--- Action item ---
Return all the lines below exactly. Any picture among them is omitted.
[[ Exercise material, beginning ]]
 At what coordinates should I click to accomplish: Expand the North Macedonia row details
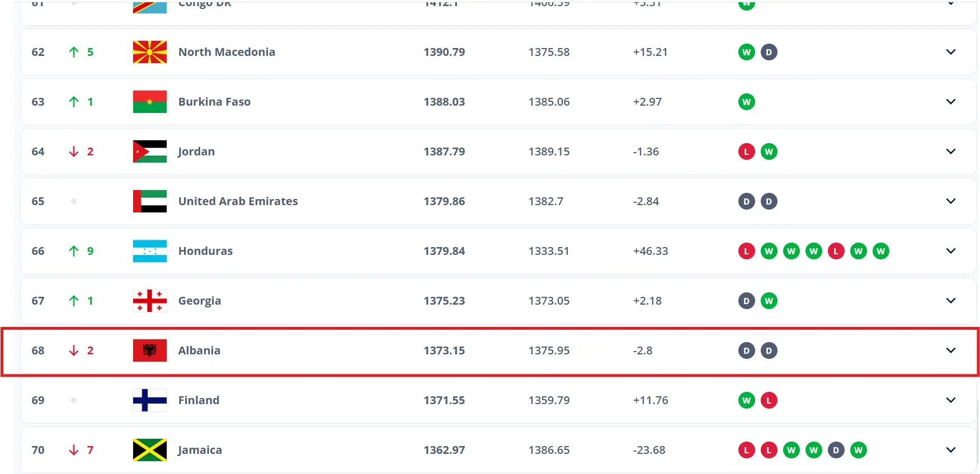[x=951, y=52]
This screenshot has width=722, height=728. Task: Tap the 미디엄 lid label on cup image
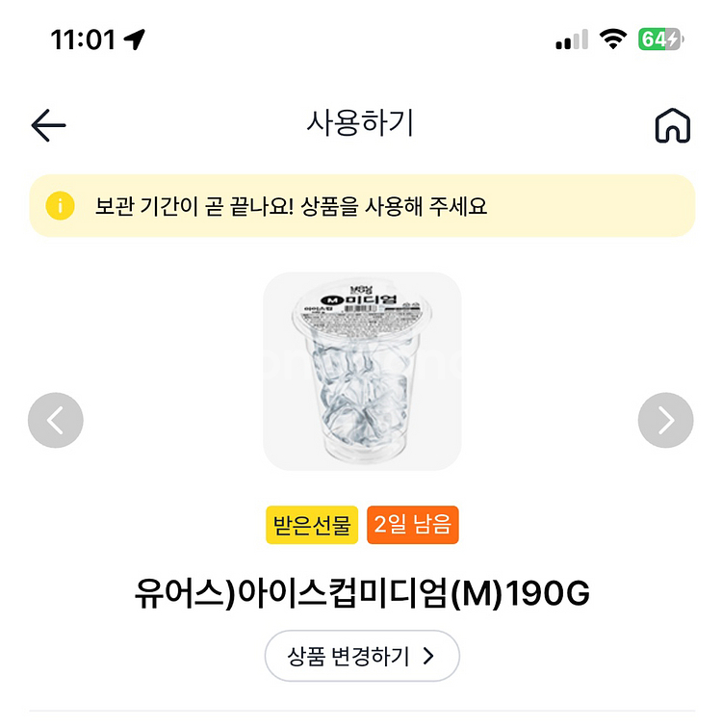click(362, 299)
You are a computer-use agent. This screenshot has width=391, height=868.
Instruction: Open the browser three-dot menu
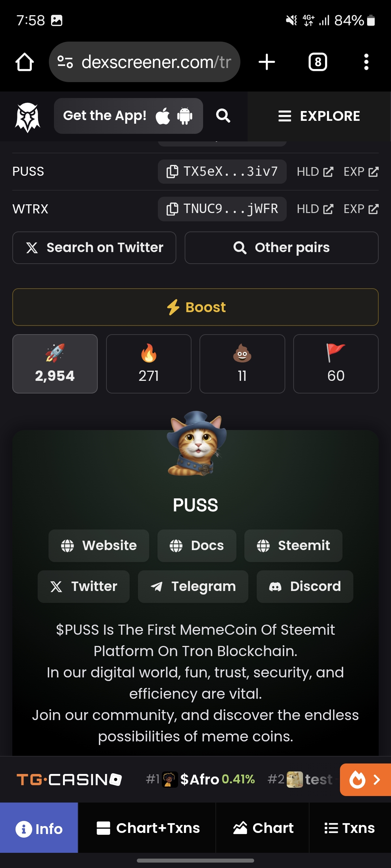pyautogui.click(x=366, y=62)
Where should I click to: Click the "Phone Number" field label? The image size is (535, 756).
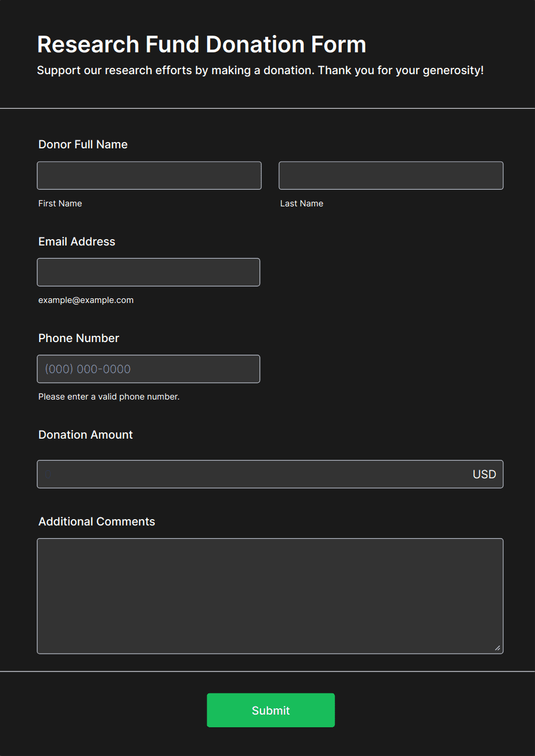pyautogui.click(x=78, y=338)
[[ Exercise material, end ]]
--- Answer section ---
 At what coordinates should I click to accomplish: Expand the North Macedonia row details
[x=951, y=52]
This screenshot has width=722, height=728. Task: Tap the 미디엄 lid label on cup image
click(362, 299)
You are a computer-use agent. This screenshot has width=391, height=868.
Instruction: Open the browser three-dot menu
pyautogui.click(x=366, y=62)
Where should I click to: Click the "Phone Number" field label? The image size is (535, 756).
pyautogui.click(x=78, y=338)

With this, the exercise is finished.